GIVEN INSTRUCTION => Turn the data below into a numbered list with one line per item, leaving out any blank lines. Cover every line of the data.
*** MATERIAL SUPPLIED
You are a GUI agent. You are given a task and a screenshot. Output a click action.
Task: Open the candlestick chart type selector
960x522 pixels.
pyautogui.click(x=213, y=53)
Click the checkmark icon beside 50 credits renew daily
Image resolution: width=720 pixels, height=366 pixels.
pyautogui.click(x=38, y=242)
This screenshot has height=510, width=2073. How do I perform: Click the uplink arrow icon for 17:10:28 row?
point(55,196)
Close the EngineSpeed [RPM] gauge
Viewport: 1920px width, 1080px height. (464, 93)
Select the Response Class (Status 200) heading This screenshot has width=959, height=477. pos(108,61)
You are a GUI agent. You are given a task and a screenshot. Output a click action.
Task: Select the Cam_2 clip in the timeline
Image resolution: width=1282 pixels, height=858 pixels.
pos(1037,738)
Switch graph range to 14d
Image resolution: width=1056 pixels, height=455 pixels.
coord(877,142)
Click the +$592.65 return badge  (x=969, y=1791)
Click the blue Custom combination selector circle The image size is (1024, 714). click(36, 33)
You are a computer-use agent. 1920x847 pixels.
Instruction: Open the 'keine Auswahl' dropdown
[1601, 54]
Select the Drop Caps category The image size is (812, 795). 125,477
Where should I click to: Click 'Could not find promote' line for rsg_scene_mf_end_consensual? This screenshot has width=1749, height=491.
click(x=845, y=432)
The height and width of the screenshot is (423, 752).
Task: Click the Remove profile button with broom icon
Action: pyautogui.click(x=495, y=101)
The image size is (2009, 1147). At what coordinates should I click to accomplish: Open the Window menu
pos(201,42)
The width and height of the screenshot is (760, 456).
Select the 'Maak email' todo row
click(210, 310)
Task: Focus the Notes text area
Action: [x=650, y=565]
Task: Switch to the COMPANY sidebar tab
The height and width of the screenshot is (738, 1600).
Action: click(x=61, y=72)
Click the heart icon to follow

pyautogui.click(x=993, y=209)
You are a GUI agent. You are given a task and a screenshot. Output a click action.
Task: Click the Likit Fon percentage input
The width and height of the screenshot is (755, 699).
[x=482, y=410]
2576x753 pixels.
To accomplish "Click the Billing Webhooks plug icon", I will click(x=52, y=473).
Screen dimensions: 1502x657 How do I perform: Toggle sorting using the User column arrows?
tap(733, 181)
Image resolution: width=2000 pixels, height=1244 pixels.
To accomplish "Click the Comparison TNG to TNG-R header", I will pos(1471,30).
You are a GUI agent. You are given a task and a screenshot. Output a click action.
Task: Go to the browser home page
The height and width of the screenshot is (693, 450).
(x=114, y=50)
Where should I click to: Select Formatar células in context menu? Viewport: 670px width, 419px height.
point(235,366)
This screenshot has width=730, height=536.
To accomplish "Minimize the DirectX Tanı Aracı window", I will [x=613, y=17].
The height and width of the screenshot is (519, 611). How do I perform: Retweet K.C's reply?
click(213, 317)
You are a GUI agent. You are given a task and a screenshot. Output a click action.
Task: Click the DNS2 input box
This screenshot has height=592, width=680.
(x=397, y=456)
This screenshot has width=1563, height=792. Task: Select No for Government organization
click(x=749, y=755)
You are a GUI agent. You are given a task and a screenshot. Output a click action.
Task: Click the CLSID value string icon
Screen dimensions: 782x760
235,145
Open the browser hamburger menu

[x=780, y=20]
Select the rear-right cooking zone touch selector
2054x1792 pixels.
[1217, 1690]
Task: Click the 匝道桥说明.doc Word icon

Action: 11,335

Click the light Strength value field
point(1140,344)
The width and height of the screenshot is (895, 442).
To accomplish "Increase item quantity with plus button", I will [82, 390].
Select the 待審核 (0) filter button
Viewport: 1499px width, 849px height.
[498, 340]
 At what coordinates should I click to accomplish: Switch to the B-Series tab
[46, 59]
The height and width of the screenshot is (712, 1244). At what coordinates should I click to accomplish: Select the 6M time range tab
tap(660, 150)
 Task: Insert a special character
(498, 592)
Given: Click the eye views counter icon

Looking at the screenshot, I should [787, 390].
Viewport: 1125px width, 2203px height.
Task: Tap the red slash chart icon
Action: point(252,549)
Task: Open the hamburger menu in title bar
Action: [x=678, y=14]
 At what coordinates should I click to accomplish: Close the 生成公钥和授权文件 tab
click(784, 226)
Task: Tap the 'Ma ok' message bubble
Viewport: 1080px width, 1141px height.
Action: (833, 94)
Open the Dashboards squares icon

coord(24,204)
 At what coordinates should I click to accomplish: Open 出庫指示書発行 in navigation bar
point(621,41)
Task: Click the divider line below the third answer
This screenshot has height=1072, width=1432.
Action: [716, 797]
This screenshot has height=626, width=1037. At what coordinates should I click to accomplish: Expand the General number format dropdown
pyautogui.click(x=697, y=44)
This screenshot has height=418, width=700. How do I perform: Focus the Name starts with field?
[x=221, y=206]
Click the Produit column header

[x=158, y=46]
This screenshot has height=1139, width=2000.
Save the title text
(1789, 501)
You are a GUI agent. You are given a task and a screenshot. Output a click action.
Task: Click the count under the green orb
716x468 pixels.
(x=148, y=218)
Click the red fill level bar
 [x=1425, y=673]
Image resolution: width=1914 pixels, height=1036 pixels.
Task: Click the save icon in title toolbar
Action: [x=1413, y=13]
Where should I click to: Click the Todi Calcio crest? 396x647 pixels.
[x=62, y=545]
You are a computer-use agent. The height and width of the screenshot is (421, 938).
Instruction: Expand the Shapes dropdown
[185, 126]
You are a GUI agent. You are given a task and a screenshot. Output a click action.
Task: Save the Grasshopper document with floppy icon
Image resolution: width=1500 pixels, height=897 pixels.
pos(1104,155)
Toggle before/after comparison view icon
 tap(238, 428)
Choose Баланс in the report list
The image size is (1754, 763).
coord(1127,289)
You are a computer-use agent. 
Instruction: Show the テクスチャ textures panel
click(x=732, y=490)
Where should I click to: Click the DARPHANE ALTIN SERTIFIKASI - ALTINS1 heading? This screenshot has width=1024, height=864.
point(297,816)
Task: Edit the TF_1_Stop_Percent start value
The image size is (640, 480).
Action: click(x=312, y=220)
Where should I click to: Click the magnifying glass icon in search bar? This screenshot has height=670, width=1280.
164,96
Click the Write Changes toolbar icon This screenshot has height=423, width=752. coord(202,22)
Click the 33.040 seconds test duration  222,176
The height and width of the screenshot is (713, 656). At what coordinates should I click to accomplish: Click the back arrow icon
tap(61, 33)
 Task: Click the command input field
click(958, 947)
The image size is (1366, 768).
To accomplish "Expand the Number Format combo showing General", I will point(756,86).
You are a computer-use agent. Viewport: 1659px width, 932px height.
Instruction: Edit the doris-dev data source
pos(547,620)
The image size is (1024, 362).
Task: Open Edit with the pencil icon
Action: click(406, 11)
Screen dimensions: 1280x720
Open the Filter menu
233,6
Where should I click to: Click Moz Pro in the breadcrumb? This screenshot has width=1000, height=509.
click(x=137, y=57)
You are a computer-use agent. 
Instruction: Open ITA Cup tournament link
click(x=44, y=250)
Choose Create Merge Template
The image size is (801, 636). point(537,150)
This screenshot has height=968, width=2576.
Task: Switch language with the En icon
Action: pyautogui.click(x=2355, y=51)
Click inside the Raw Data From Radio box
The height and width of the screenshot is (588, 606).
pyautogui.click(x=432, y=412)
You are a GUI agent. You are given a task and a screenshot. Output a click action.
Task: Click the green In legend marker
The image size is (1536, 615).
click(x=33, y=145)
******
SOLUTION =>
1. You are a GUI agent. You are given a task and a screenshot. Output a click action.
2. Task: Open the candlestick chart type selector
3. 960x522 pixels.
4. pyautogui.click(x=213, y=53)
5. Click the checkmark icon beside 50 credits renew daily
6. Image resolution: width=720 pixels, height=366 pixels.
7. pyautogui.click(x=38, y=242)
8. This screenshot has height=510, width=2073. How do I perform: Click the uplink arrow icon for 17:10:28 row?
9. point(55,196)
10. Close the EngineSpeed [RPM] gauge
11. Viewport: 1920px width, 1080px height. (464, 93)
12. Select the Response Class (Status 200) heading This screenshot has width=959, height=477. pos(108,61)
13. You are a GUI agent. You are given a task and a screenshot. Output a click action.
14. Task: Select the Cam_2 clip in the timeline
15. Image resolution: width=1282 pixels, height=858 pixels.
16. pos(1037,738)
17. Switch graph range to 14d
18. Image resolution: width=1056 pixels, height=455 pixels.
19. coord(877,142)
20. Click the +$592.65 return badge  (x=969, y=1791)
21. Click the blue Custom combination selector circle The image size is (1024, 714). click(36, 33)
22. You are a computer-use agent. 1920x847 pixels.
23. Instruction: Open the 'keine Auswahl' dropdown
24. [1601, 54]
25. Select the Drop Caps category The image size is (812, 795). 125,477
26. Where should I click to: Click 'Could not find promote' line for rsg_scene_mf_end_consensual? This screenshot has width=1749, height=491.
27. click(x=845, y=432)
28. The height and width of the screenshot is (423, 752).
29. Task: Click the Remove profile button with broom icon
30. Action: pyautogui.click(x=495, y=101)
31. The image size is (2009, 1147). At what coordinates should I click to accomplish: Open the Window menu
32. pos(201,42)
33. The width and height of the screenshot is (760, 456).
34. Select the 'Maak email' todo row
35. click(210, 310)
36. Task: Focus the Notes text area
37. Action: [x=650, y=565]
38. Task: Switch to the COMPANY sidebar tab
39. The height and width of the screenshot is (738, 1600).
40. Action: click(x=61, y=72)
41. Click the heart icon to follow
42. pyautogui.click(x=993, y=209)
43. You are a GUI agent. You are given a task and a screenshot. Output a click action.
44. Task: Click the Likit Fon percentage input
45. The width and height of the screenshot is (755, 699).
46. [x=482, y=410]
47. 2576x753 pixels.
48. To accomplish "Click the Billing Webhooks plug icon", I will click(x=52, y=473).
49. Screen dimensions: 1502x657 How do I perform: Toggle sorting using the User column arrows?
50. tap(733, 181)
51. Image resolution: width=2000 pixels, height=1244 pixels.
52. To accomplish "Click the Comparison TNG to TNG-R header", I will pos(1471,30).
53. You are a GUI agent. You are given a task and a screenshot. Output a click action.
54. Task: Go to the browser home page
55. The height and width of the screenshot is (693, 450).
56. (x=114, y=50)
57. Where should I click to: Select Formatar células in context menu? Viewport: 670px width, 419px height.
58. point(235,366)
59. This screenshot has width=730, height=536.
60. To accomplish "Minimize the DirectX Tanı Aracı window", I will [x=613, y=17].
61. The height and width of the screenshot is (519, 611). How do I perform: Retweet K.C's reply?
62. click(213, 317)
63. You are a GUI agent. You are given a task and a screenshot. Output a click action.
64. Task: Click the DNS2 input box
65. This screenshot has height=592, width=680.
66. (x=397, y=456)
67. This screenshot has width=1563, height=792. Task: Select No for Government organization
68. click(x=749, y=755)
69. You are a GUI agent. You are given a task and a screenshot. Output a click action.
70. Task: Click the CLSID value string icon
71. Screen dimensions: 782x760
72. 235,145
73. Open the browser hamburger menu
74. [x=780, y=20]
75. Select the rear-right cooking zone touch selector
76. 2054x1792 pixels.
77. [1217, 1690]
78. Task: Click the 匝道桥说明.doc Word icon
79. Action: 11,335
80. Click the light Strength value field
81. point(1140,344)
82. The width and height of the screenshot is (895, 442).
83. To accomplish "Increase item quantity with plus button", I will [82, 390].
84. Select the 待審核 (0) filter button
85. Viewport: 1499px width, 849px height.
86. [498, 340]
87.  At what coordinates should I click to accomplish: Switch to the B-Series tab
88. [46, 59]
89. The height and width of the screenshot is (712, 1244). At what coordinates should I click to accomplish: Select the 6M time range tab
90. tap(660, 150)
91.  Task: Insert a special character
92. (498, 592)
93. Given: Click the eye views counter icon
94. Looking at the screenshot, I should [787, 390].
95. Viewport: 1125px width, 2203px height.
96. Task: Tap the red slash chart icon
97. Action: point(252,549)
98. Task: Open the hamburger menu in title bar
99. Action: [x=678, y=14]
100.  At what coordinates should I click to accomplish: Close the 生成公钥和授权文件 tab
101. click(784, 226)
102. Task: Tap the 'Ma ok' message bubble
103. Viewport: 1080px width, 1141px height.
104. Action: (833, 94)
105. Open the Dashboards squares icon
106. coord(24,204)
107.  At what coordinates should I click to accomplish: Open 出庫指示書発行 in navigation bar
108. point(621,41)
109. Task: Click the divider line below the third answer
110. This screenshot has height=1072, width=1432.
111. Action: [716, 797]
112. This screenshot has height=626, width=1037. At what coordinates should I click to accomplish: Expand the General number format dropdown
113. pyautogui.click(x=697, y=44)
114. This screenshot has height=418, width=700. How do I perform: Focus the Name starts with field?
115. [x=221, y=206]
116. Click the Produit column header
117. [x=158, y=46]
118. This screenshot has height=1139, width=2000.
119. Save the title text
120. (1789, 501)
121. You are a GUI agent. You are given a task and a screenshot. Output a click action.
122. Task: Click the count under the green orb
123. 716x468 pixels.
124. (x=148, y=218)
125. Click the red fill level bar
126.  [x=1425, y=673]
127. Image resolution: width=1914 pixels, height=1036 pixels.
128. Task: Click the save icon in title toolbar
129. Action: [x=1413, y=13]
130. Where should I click to: Click the Todi Calcio crest? 396x647 pixels.
131. [x=62, y=545]
132. You are a computer-use agent. The height and width of the screenshot is (421, 938).
133. Instruction: Expand the Shapes dropdown
134. [185, 126]
135. You are a GUI agent. You are given a task and a screenshot. Output a click action.
136. Task: Save the Grasshopper document with floppy icon
137. Image resolution: width=1500 pixels, height=897 pixels.
138. pos(1104,155)
139. Toggle before/after comparison view icon
140.  tap(238, 428)
141. Choose Баланс in the report list
142. The image size is (1754, 763).
143. coord(1127,289)
144. You are a computer-use agent. 
145. Instruction: Show the テクスチャ textures panel
146. click(x=732, y=490)
147. Where should I click to: Click the DARPHANE ALTIN SERTIFIKASI - ALTINS1 heading? This screenshot has width=1024, height=864.
148. point(297,816)
149. Task: Edit the TF_1_Stop_Percent start value
150. The image size is (640, 480).
151. Action: click(x=312, y=220)
152. Where should I click to: Click the magnifying glass icon in search bar? This screenshot has height=670, width=1280.
153. 164,96
154. Click the Write Changes toolbar icon This screenshot has height=423, width=752. coord(202,22)
155. Click the 33.040 seconds test duration  222,176
156. The height and width of the screenshot is (713, 656). At what coordinates should I click to accomplish: Click the back arrow icon
157. tap(61, 33)
158.  Task: Click the command input field
159. click(958, 947)
160. The image size is (1366, 768).
161. To accomplish "Expand the Number Format combo showing General", I will point(756,86).
162. You are a computer-use agent. Viewport: 1659px width, 932px height.
163. Instruction: Edit the doris-dev data source
164. pos(547,620)
165. The image size is (1024, 362).
166. Task: Open Edit with the pencil icon
167. Action: click(406, 11)
168. Screen dimensions: 1280x720
169. Open the Filter menu
170. 233,6
171. Where should I click to: Click Moz Pro in the breadcrumb? This screenshot has width=1000, height=509.
172. click(x=137, y=57)
173. You are a computer-use agent. 
174. Instruction: Open ITA Cup tournament link
175. click(x=44, y=250)
176. Choose Create Merge Template
177. The image size is (801, 636). point(537,150)
178. This screenshot has height=968, width=2576.
179. Task: Switch language with the En icon
180. Action: pyautogui.click(x=2355, y=51)
181. Click inside the Raw Data From Radio box
182. The height and width of the screenshot is (588, 606).
183. pyautogui.click(x=432, y=412)
184. You are a GUI agent. You are given a task and a screenshot. Output a click action.
185. Task: Click the green In legend marker
186. The image size is (1536, 615).
187. click(x=33, y=145)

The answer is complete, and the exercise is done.